**DO THIS:** Count the lines in the data below that contain the string "coordinates", treating uppercase and lowercase as different. Reply with the number only.

Screenshot and document pointing data

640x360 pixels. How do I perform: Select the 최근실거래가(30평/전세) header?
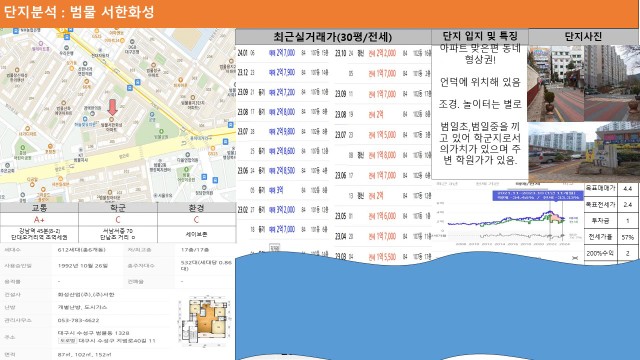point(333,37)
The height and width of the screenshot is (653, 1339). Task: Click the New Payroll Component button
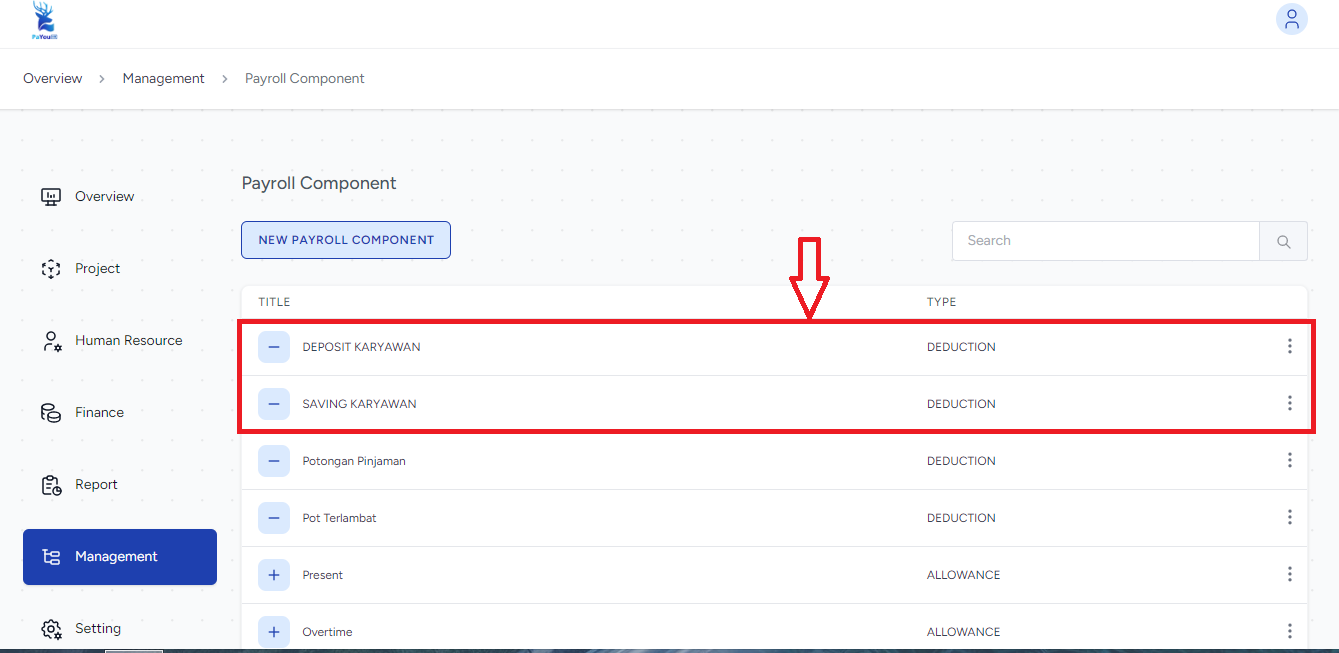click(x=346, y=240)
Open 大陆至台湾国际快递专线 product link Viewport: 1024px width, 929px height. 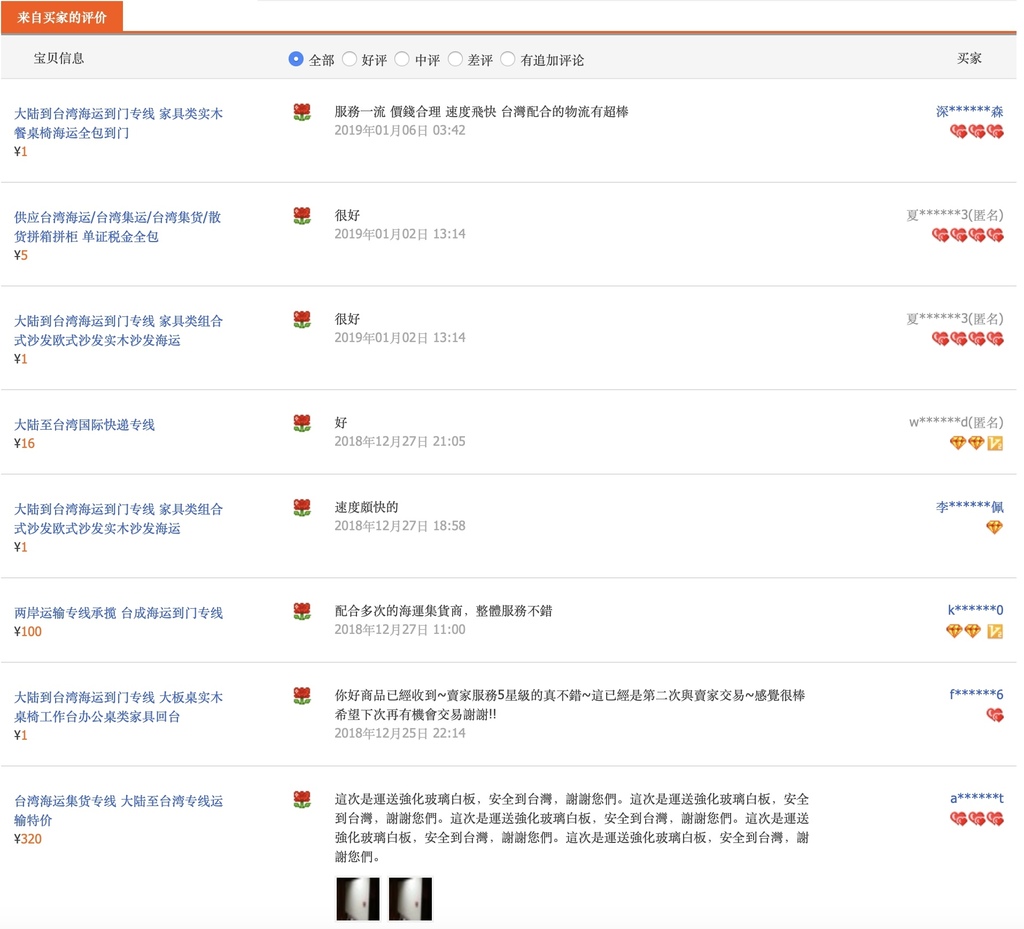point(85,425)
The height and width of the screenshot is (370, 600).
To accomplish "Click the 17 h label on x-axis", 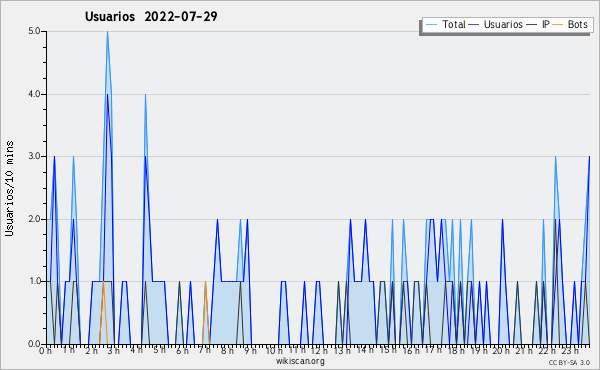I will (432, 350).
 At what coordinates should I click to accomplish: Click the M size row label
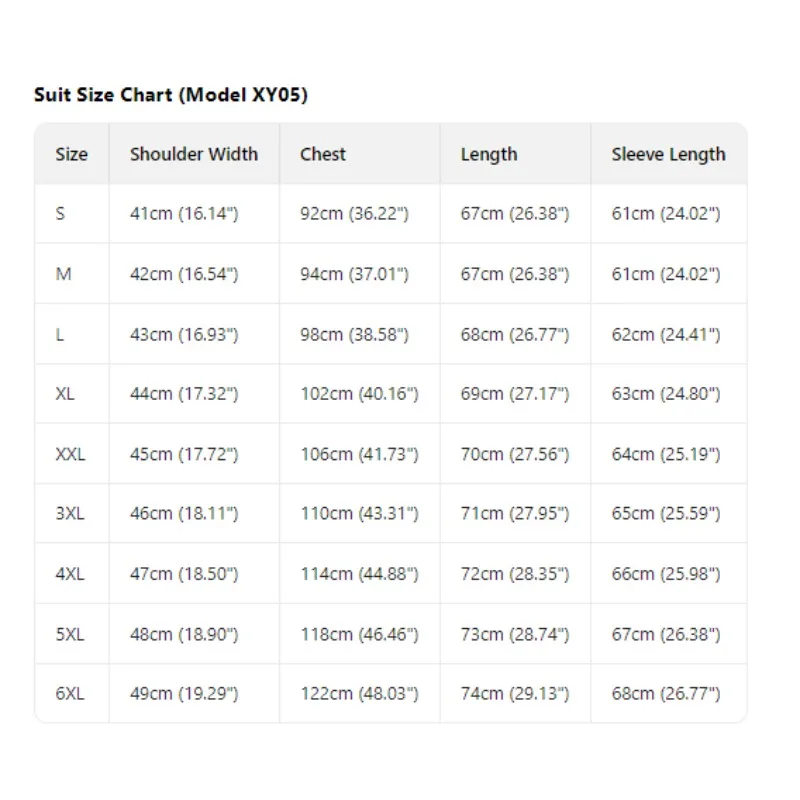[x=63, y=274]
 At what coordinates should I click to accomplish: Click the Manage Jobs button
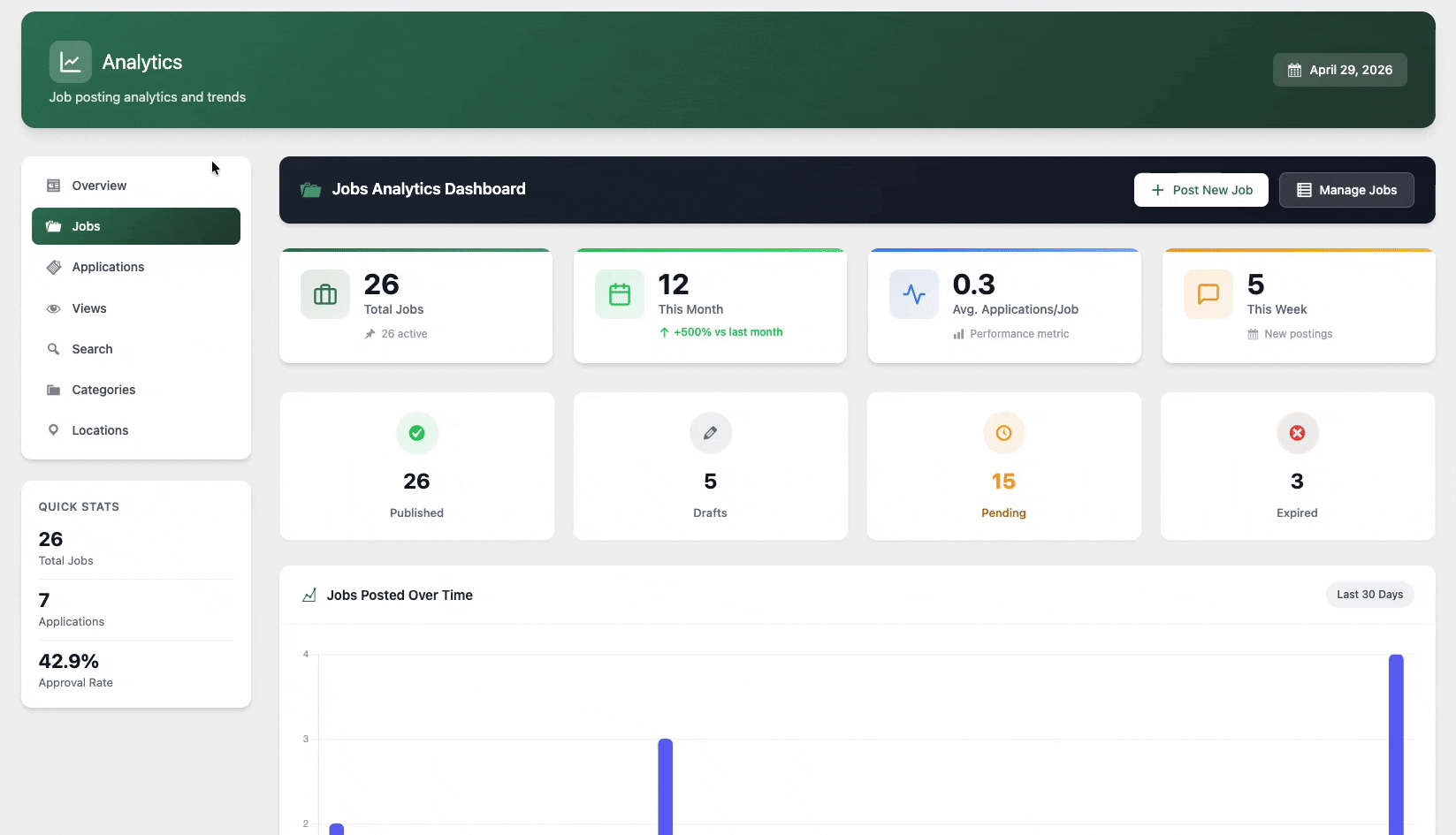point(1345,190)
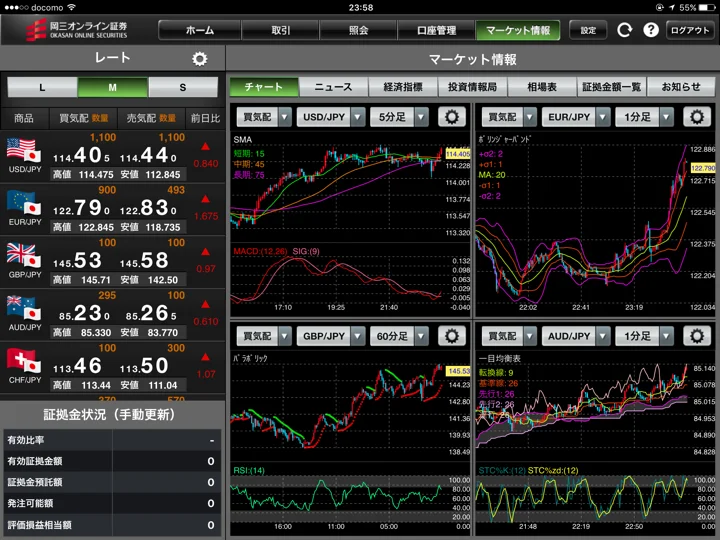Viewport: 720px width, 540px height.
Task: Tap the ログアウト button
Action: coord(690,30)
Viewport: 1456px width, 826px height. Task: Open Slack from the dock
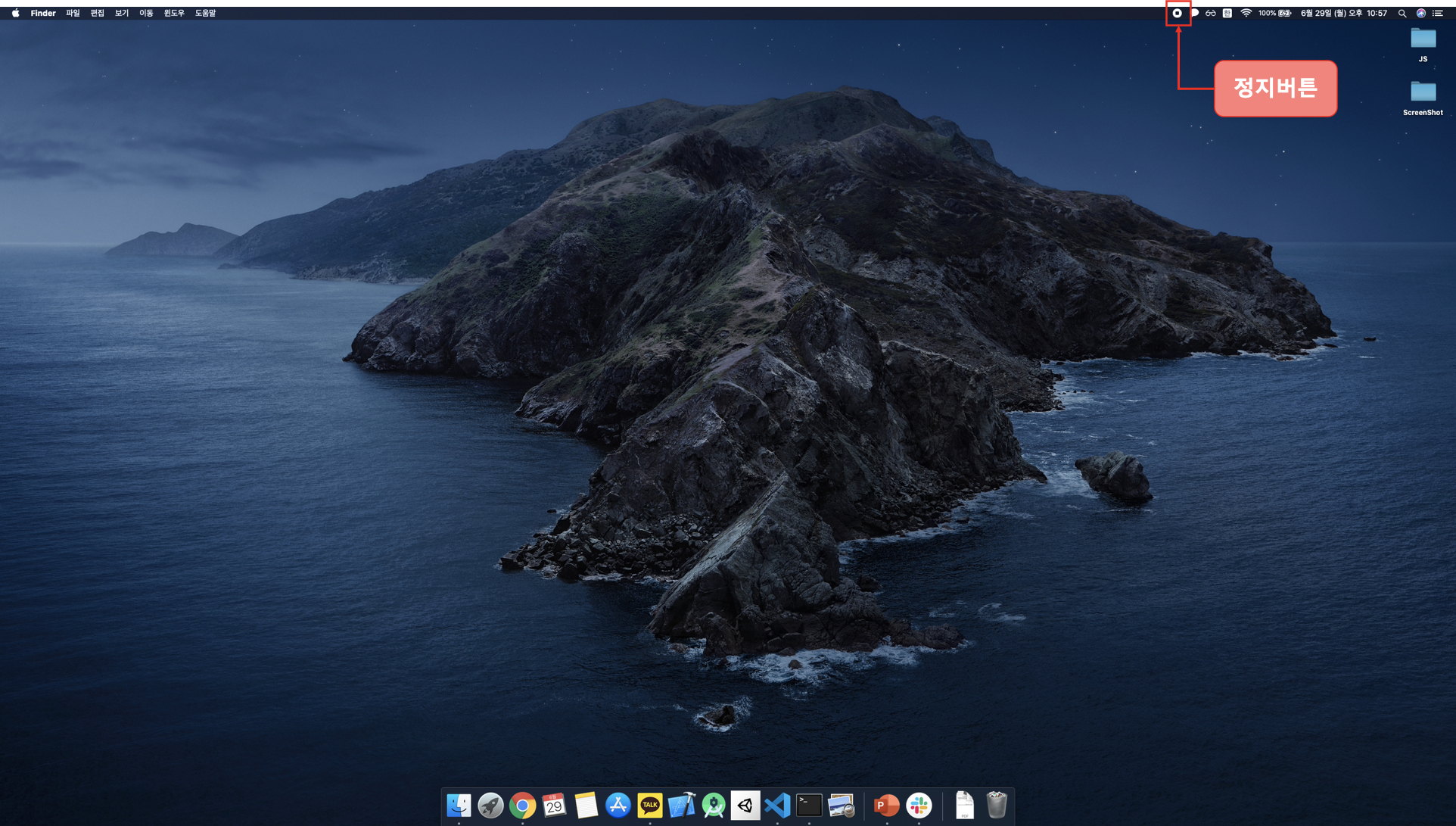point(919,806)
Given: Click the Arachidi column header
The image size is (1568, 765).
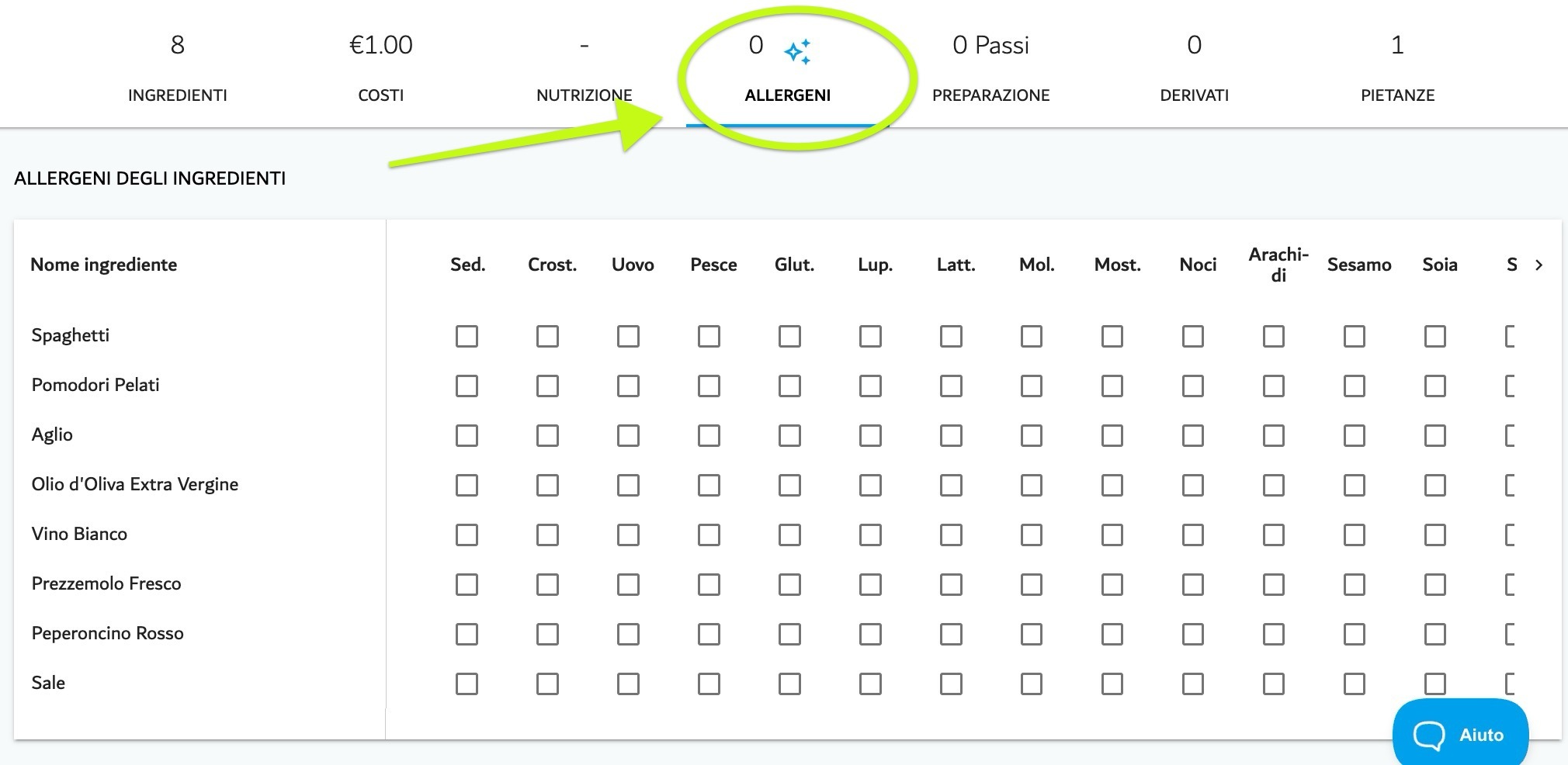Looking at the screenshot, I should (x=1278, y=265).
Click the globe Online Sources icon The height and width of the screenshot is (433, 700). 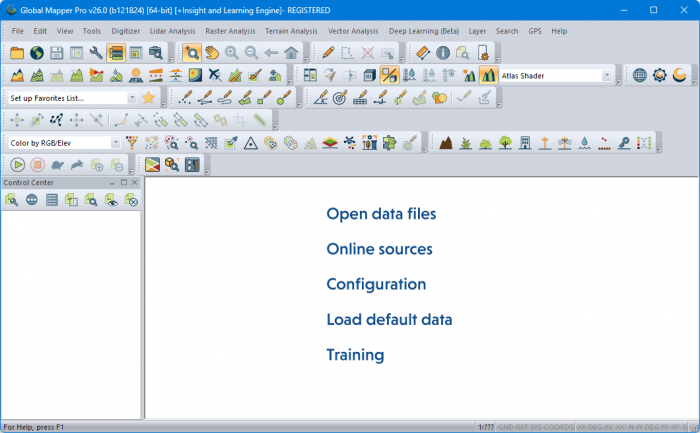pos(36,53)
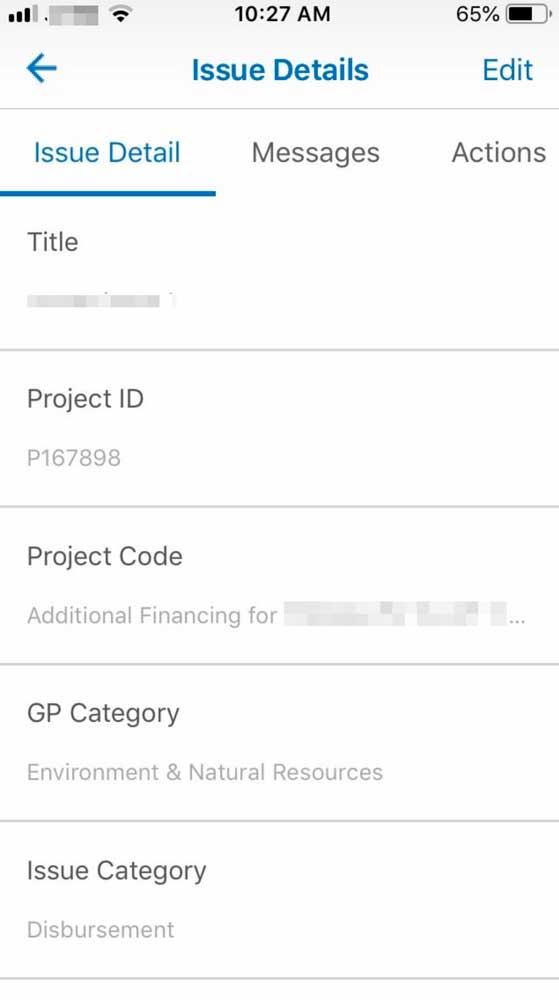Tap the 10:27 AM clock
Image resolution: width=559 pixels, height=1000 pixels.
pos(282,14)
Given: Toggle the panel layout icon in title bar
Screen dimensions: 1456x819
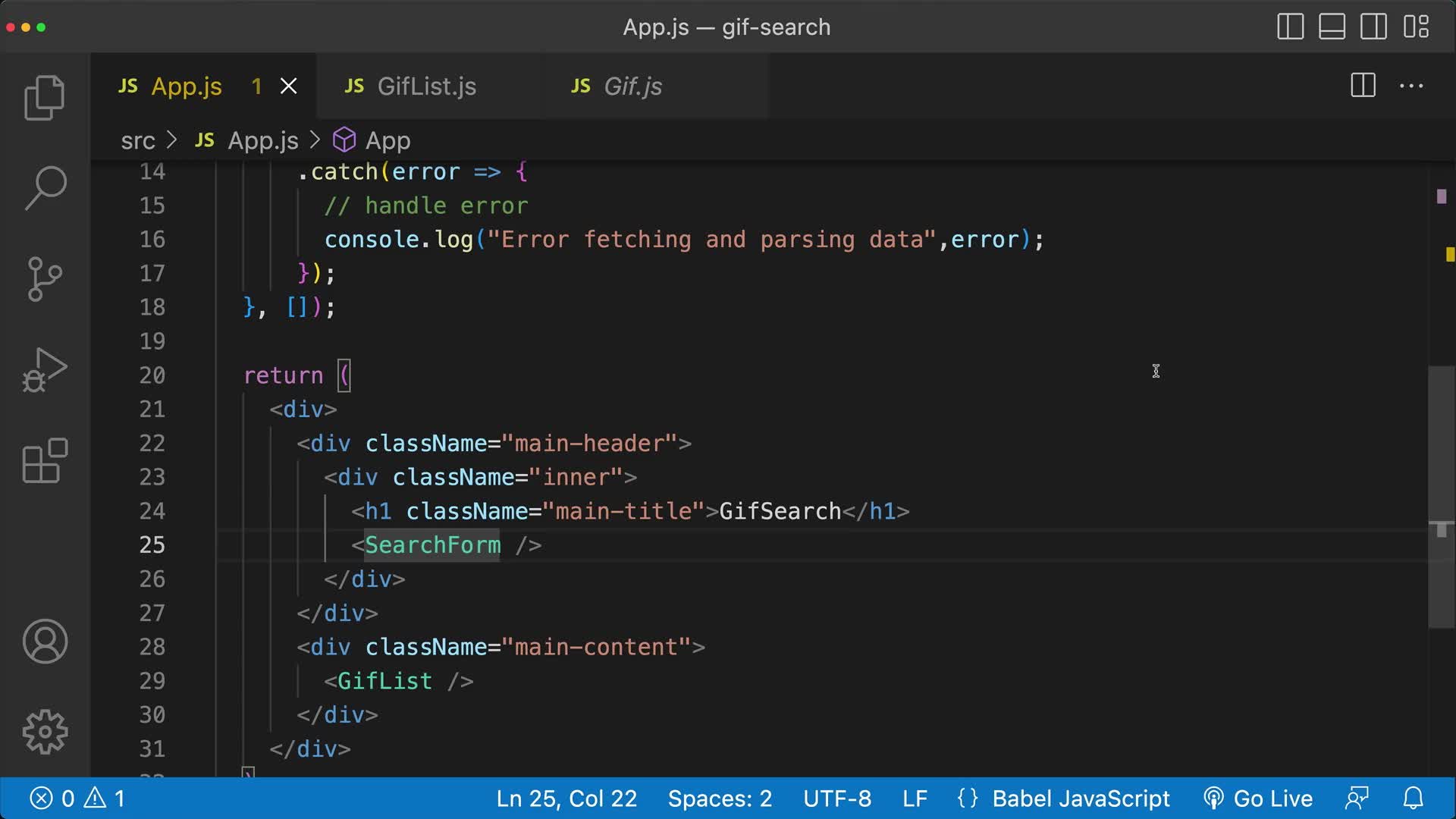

**TASK RESPONSE:** 2